The truth is that this team has never lacked reasons to relocate. Yet they’re still here. What’s a bit more time if they’ll get almost everything they want in Oakland? Why start from scratch somewhere else — even if that city throws billions in free money their way?

They have a strange way of showing it, but perhaps the A’s really are “rooted” in Oakland.

For now, the A’s will keep posturing. Their relocation threats put serious pressure on the city and Alameda county and more pressure is certainly needed to get over the finish line with this project. So the A’s and Major League Baseball will keep courting Las Vegas — or, more specifically, its suburbs — and probably get Portland and maybe even Nashville or Charlotte involved, too. Kaval’s going to have more frequent flier miles than anyone in the East Bay by the time all of this is done.

But if any of those markets were truly viable, Tuesday’s vote wouldn’t have even happened. Like the Warriors and Raiders before them, the A’s exit would have been deemed inevitable.

But that’s not the case. Especially not after Tuesday.

So I think the A’s will head back to the table and figure it out.

You see, both Oakland and the A’s need each other. It’s a depressing co-dependency. The city can’t lose its last major professional sports team and the A’s don’t have a better market available to them than the growing East Bay and the well more than 3 million people in Alameda, Contra Costa, and Solano Counties. That doesn’t even mention the 2.5 million in the Sacramento metro area, where the A’s, for a short stretch, had their flagship radio station. That’s a lot of people, and in a sport that’s still extremely reliant on local television and gate revenues, population is critical, even if it’s shared with another team.

Let’s be clear: No one is happy about any of what went down Tuesday. Not Kaval, not the city, and certainly not anyone looking for an immediate resolution. Councilmember Dan Kalb said he was voting yes but “holding my nose and probably going to the bathroom and throwing up afterward.”

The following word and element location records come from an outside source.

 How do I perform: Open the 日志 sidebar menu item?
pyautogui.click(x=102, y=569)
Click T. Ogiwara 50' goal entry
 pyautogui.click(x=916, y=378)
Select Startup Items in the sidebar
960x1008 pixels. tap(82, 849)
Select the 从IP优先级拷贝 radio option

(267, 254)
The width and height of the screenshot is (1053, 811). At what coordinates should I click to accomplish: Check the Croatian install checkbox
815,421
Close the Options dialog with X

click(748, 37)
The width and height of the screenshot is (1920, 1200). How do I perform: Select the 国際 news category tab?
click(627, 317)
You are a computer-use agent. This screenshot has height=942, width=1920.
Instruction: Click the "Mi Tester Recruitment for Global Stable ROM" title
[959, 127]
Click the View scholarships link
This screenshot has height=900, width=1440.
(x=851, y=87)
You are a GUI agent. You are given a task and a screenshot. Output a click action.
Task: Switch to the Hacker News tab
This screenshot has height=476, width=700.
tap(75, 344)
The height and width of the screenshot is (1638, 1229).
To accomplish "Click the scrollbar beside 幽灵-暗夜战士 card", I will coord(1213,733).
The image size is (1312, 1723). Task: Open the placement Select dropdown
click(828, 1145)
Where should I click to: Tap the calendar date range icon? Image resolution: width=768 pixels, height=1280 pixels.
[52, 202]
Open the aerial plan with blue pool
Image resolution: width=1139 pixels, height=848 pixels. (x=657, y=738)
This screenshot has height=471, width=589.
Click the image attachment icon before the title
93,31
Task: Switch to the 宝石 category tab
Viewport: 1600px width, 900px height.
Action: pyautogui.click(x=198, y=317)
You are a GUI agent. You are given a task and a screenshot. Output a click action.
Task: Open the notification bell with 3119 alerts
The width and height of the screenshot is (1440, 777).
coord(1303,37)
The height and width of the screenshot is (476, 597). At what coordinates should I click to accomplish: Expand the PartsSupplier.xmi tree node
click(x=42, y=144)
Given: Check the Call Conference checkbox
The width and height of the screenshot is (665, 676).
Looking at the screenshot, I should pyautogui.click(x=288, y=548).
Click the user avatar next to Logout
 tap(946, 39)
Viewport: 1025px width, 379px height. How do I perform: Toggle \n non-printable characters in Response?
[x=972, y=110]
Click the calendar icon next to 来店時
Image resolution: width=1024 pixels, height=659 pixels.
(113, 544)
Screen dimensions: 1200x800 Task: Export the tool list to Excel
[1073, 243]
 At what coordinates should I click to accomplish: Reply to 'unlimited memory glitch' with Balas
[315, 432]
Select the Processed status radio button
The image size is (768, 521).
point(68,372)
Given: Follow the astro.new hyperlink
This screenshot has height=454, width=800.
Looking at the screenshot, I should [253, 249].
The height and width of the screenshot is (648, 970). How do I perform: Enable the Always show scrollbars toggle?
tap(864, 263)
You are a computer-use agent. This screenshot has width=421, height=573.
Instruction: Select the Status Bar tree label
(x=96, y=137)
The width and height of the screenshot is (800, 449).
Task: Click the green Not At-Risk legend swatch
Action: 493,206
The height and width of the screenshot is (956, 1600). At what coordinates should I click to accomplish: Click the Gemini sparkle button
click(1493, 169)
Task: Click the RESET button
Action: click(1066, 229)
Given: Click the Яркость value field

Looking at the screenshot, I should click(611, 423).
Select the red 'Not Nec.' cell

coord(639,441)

But this was the way it was always going to be when you have a public-private partnership of this scale and level of difficulty.

And while there are a million more pratfalls remaining in this project, I think Kaval, for all his comments about how the term sheet voted on Tuesday “doesn’t work for the A’s,” gave away the game in his early comments to the council:

“I’m very keen on moving this process forward, getting a ‘yes’ on something we all agree on, and working in tandem to create this incredible vision and make it a reality.”

That doesn’t sound like someone ready to move to Vegas to me.